Un nouvel impôt sème la discorde entre les territoires et exaspère les chefs d’entreprise

Image d'illustration. Balance représentant impôt sur revenuADN
L'instauration récente d’un nouvel impôt suscite de vives réactions à travers le pays. Tandis que certaines régions dénoncent une mesure inéquitable, de nombreux chefs d’entreprise expriment leur exaspération face à une pression fiscale jugée croissante.
Tl;dr
- Nouvelle taxe sur les entreprises pour financer les transports.
- Vives oppositions régionales, clivage droite-gauche persistant.
- Entreprises dénoncent une charge fiscale accrue et inéquitable.

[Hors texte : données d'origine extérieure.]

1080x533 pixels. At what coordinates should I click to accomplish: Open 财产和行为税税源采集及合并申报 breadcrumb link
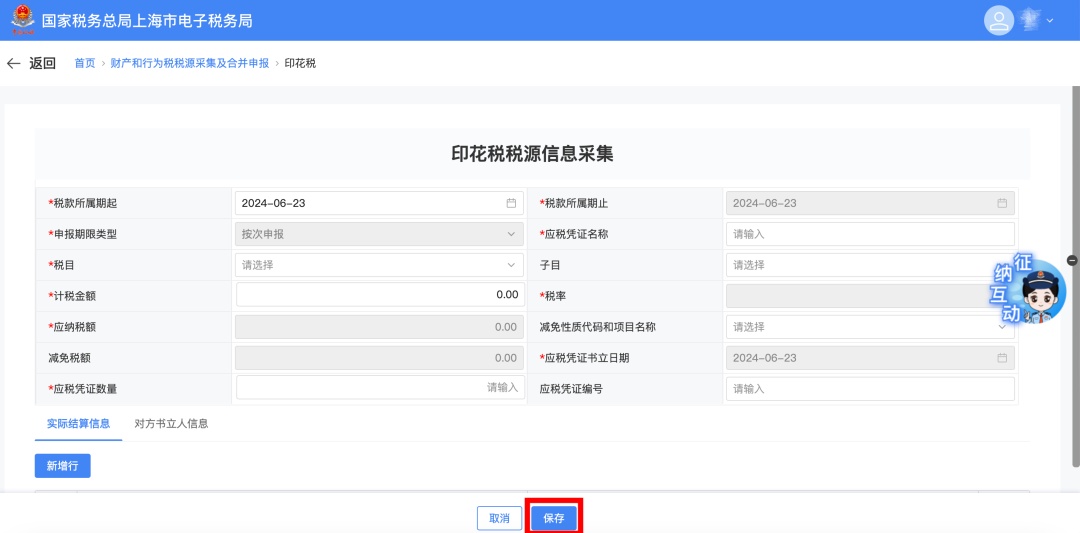pos(189,63)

Le financement des transports publics, une équation sans solution simple
Derrière l’attrait indéniable de transports publics modernes et accessibles, se cache un défi de taille : assurer leur financement. Face à une demande croissante, les collectivités locales voient leurs marges de manœuvre financières s’amenuiser. Selon une récente étude de l’Agence France Locale et de l’Institut national des études territoriales, la nécessaire décarbonation des mobilités impose aux territoires « un mur de dépenses », auquel le système actuel peine à répondre. En France, ce dernier s’appuie principalement sur la contribution conjointe des pouvoirs publics, des usagers et… des entreprises.
L’instauration d’un nouveau versement mobilité ravive les tensions
Depuis février, la loi de finances 2025 offre aux régions la possibilité d’imposer un nouveau prélèvement de 0,15 % sur la masse salariale des sociétés employant plus de onze salariés. Ce dispositif, baptisé « versement mobilité régional et rural », a vocation à renforcer l’autonomie financière des régions – une mesure saluée par Carole Delga, présidente de l’association Régions de France. Selon elle, cela « dote les régions d’une nouvelle possibilité de financement… déjà existante pour l’Ile-de-France ». Mais ce nouvel outil fiscal ne fait pas consensus.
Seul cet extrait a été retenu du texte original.